September 28, 2006|Charles Duhigg, Chris Gaither and Dawn C. Chmielewski | Times Staff Writers

The last of the file-sharing chips have fallen.

A federal judge in Los Angeles ruled Wednesday against the creators of the Morpheus file-swapping software, saying that Woodland Hills-based StreamCast Networks Inc. encouraged millions of users to improperly exchange songs, films and other copyrighted material without permission.

In the ruling, U.S. District Judge Stephen V. Wilson cited e-mails sent by StreamCast executives, including one that stated that the "goal is to get in trouble with the law and get sued. It's the best way to get in the news."

The ruling is an unmitigated victory for the music and movie studios that sued StreamCast and other companies in 2001, arguing that so-called peer-to-peer computer networks encouraged piracy. Last year, the Supreme Court issued a landmark decision in the case, declaring that some technology companies can be held liable for distributing software that is used to violate copyrights, and returning the lawsuit to district court.

StreamCast was the only file-sharing company that continued fighting after the Supreme Court ruling. Grokster, another file-sharing network, settled a similar lawsuit for $50 million in November. Australia's Sharman Networks Ltd., which operates peer-to-peer network Kazaa, agreed in July to pay more than $115 million to settle global copyright infringement suits.

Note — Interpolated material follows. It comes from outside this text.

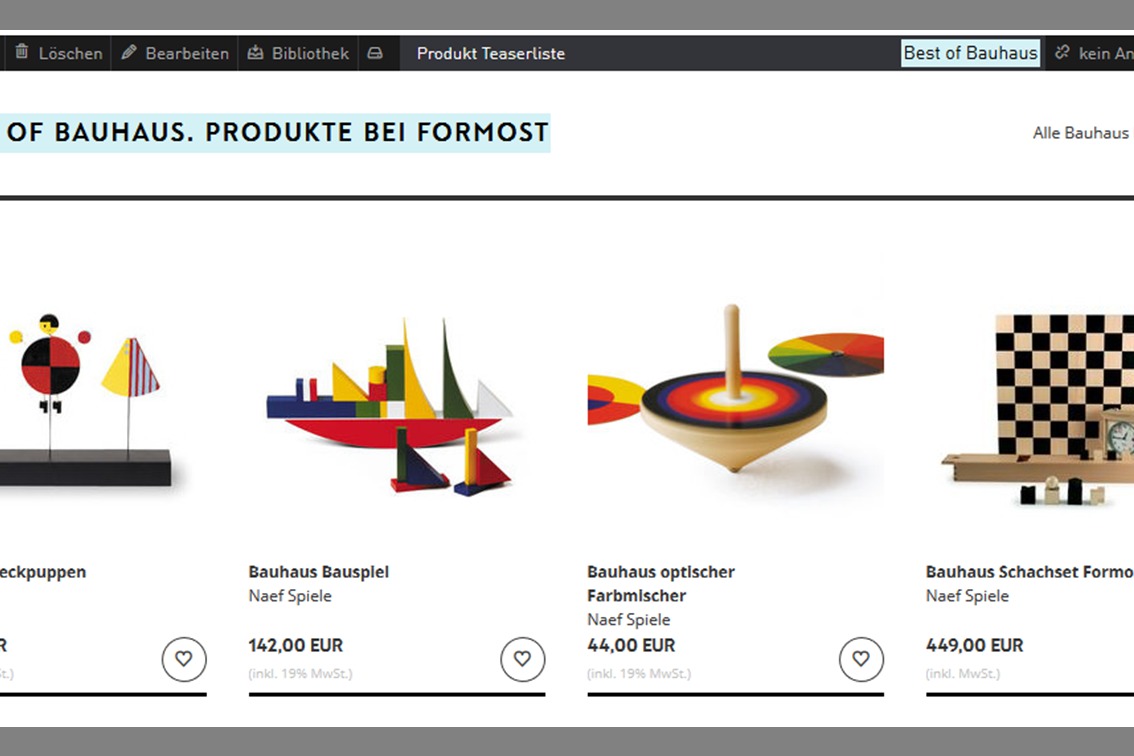Favorite the Bauhaus Bauspiel with heart icon
The image size is (1134, 756).
(522, 659)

Wednesday's decision resolved the litigation and clarified the court's standard, declaring that StreamCast contributed to massive copyright infringement because the company developed a business model that relied on users who violated the law and it did not attempt to block the trading of copyrighted materials.

"Evidence of StreamCast's unlawful intent is overwhelming," Wilson wrote in his 60-page decision granting the entertainment companies' motion for summary judgment.

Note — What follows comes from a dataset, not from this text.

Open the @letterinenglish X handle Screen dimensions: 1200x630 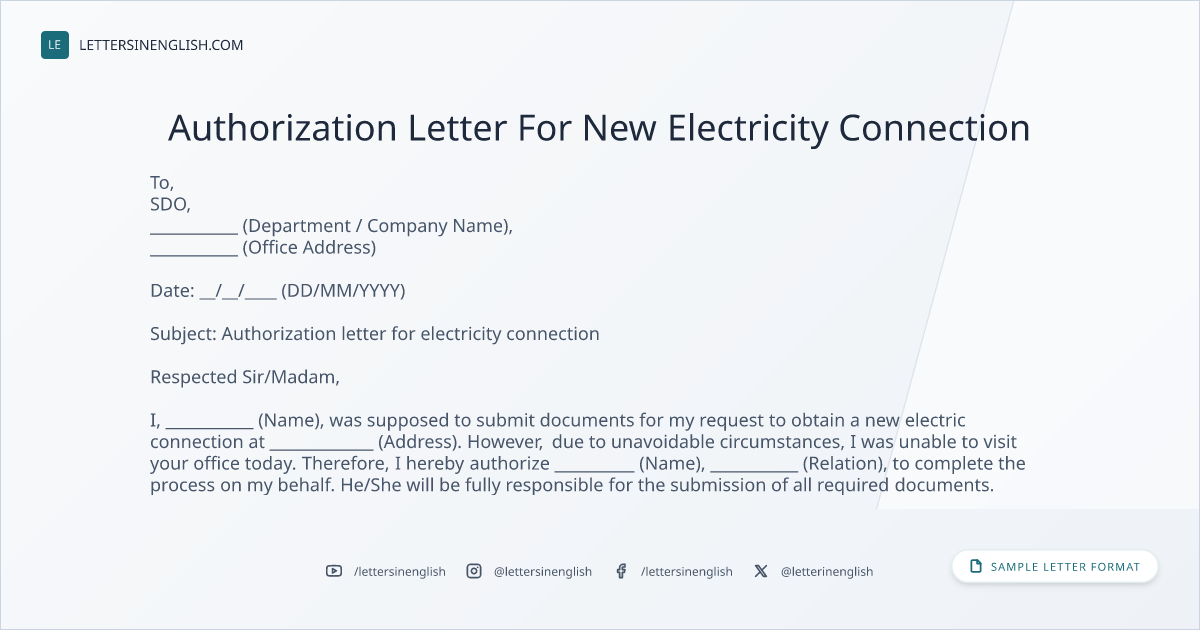pyautogui.click(x=827, y=571)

The court did not rule on what damages StreamCast must pay. The company could be liable for as much as $150,000 for each copyrighted work shared illegally through Morpheus. A StreamCast spokesperson said the company was disappointed by Wednesday's ruling and might appeal.

"The company maintains that StreamCast did not encourage users to infringe on copyrighted works and never intended to do so," the spokesperson said in a statement. "Morpheus will continue to discourage users from infringing upon copyrighted works."

Like most file-sharing software, Morpheus allows millions of users to scan one another's hard drives for songs, video clips and games that they can transfer to their own computers. Proponents of peer-to-peer technology say it has many legitimate uses. But Wednesday's decision made clear that when companies intentionally attract infringing users and fail to prevent the trading of copyrighted material, they can be held liable.

Wilson specifically cited e-mails sent by StreamCast executives. In one case, when a user complained about having trouble finding copyrighted songs by Elvis, a StreamCast employee encouraged the person to load unauthorized tunes onto the network. Observers said Wednesday's decision was unlikely to curb Internet piracy but would affect the corporate landscape.

"No longer are these types of operations going to be bankrolled by venture capital companies, by legitimate companies," said Aaron Moss, an attorney with Greenberg Glusker in Century City. "The days of trying to make money through peer-to-peer file-sharing networks are over."

StreamCast Chief Executive Michael Weiss was engaged in settlement talks until last week, according to sources close to the negotiations. But StreamCast's position was damaged, sources said, when Weiss told reporters that entertainment-industry lawyers were out for "revenge, retaliation and retribution."

Entertainment industry representatives said Wednesday's decision would strengthen their anti-piracy campaigns.

"This court has spoken clearly, powerfully and persuasively to the principle that businesses based on theft will be held accountable," said Mitch Bainwol, chairman of the Recording Industry Assn. of America.

"No single court ruling solves piracy or can make up for several challenging years for the music community, but there's no doubt that this particularly important decision means that the rules of the road for online music are better today than they were yesterday."